Attilio Allione1, Emanuele Pivetta2, Elisa Pizzolato1, Bartolomeo Lorenzati1, Fulvio Pomero3, Letizia Barutta1, Giuseppe Lauria1, Bruno Tartaglino1

1Emergency Medicine Unit, S. Croce and Carle General Hospital, Cuneo, Italy
2Cancer Epidemiology Unit, CPO Piemonte, CeRMS, University of Turin, Italy
3Internal Medicine Unit, Santa Croce and Carle General Hospital, Cuneo, Italy

Keywords: Emergency department, Pain, Oligoanalgesia

Abstract

Objectives: Poor pain management is relevant among individuals unable to communicate verbally (UCV). Analgesia may be due to three determinants: patients' status, physician's characteristics and pain etiology. Our aim is to investigate the association between prescription of ED pain treatment and these determinants.

Materials and Methods: An observational prospective study including UCV patients was conducted. Severity of pain was evaluated by ALGOPLUS Scale and a score P ≥ 2 out of 5 on the pain scale was retained as the threshold for the presence of acute pain in elderly UCV patients.

Results: Our data showed that only 31,9% of UCV patients received a pharmacological treatment. The presence of the caregiver would influence the rate of therapy administration [OR 6,19 (95% CI 2,6–14,75)]. The presence of leg pain [OR 0,32 (95% CI 0,12–0,86)] and head pain [OR 0,29 (95% CI 0,10–0,84)] were less likely associated to receive analgesia. Pain related to trauma [OR 4.82 (95% CI 1.17 to 19.78)] and youngest physicians [OR 1.08 (95% CI 1.001 to 1.18)] were variables associated with the administration of drugs opiates.

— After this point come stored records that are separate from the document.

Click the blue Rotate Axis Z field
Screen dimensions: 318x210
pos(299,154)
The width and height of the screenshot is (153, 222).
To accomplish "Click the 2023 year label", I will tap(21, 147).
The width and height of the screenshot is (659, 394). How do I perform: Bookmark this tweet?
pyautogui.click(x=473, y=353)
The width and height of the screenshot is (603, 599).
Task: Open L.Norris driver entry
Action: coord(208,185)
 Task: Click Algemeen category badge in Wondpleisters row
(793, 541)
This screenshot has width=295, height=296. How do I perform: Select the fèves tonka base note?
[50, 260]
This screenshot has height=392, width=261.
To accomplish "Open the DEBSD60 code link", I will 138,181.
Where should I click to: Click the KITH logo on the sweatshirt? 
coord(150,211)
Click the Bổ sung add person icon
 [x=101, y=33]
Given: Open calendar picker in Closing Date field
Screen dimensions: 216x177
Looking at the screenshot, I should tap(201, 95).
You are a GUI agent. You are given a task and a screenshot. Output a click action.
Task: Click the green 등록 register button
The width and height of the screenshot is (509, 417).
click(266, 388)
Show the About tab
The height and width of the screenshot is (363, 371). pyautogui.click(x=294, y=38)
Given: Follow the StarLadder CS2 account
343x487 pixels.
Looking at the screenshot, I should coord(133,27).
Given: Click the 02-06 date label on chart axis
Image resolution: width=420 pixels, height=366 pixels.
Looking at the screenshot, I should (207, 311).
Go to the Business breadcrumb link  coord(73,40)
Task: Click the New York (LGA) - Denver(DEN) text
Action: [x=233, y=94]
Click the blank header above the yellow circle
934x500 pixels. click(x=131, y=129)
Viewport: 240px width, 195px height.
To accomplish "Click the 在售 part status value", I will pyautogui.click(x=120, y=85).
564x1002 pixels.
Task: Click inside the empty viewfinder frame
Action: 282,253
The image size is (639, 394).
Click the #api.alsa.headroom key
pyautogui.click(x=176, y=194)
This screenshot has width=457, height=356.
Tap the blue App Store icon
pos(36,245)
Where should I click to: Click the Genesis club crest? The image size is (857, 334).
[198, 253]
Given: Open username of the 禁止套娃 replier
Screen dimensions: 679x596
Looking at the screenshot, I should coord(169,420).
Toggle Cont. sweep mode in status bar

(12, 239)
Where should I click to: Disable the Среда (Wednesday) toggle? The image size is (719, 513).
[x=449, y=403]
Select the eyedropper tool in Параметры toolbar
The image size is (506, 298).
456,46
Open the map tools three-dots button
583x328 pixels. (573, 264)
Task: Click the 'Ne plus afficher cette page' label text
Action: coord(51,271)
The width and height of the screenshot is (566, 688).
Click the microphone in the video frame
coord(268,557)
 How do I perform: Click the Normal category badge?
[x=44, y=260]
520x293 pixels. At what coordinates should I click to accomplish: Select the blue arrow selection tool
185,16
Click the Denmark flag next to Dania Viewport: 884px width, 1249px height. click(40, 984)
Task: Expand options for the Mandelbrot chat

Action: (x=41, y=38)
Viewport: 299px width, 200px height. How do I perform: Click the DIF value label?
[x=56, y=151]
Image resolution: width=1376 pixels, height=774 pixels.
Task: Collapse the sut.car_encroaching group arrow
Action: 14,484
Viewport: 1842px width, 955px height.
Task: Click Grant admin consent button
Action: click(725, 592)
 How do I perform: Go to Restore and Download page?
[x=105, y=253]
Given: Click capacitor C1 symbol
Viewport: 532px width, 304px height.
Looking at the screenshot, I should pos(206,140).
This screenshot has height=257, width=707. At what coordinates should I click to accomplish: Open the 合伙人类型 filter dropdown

Discussion: Older UCV patients presenting to the ED with pain are at high risk of inadequate analgesia. Providers should always suspect presence of pain and an increasing need for behavioural pain evaluation is necessary for a complete assessment.

Conclusions: Presence of a caregiver influences a more appropriate pain management in these patients. Staff training on pain management could result in better assessment, treatment, and interaction with caregivers.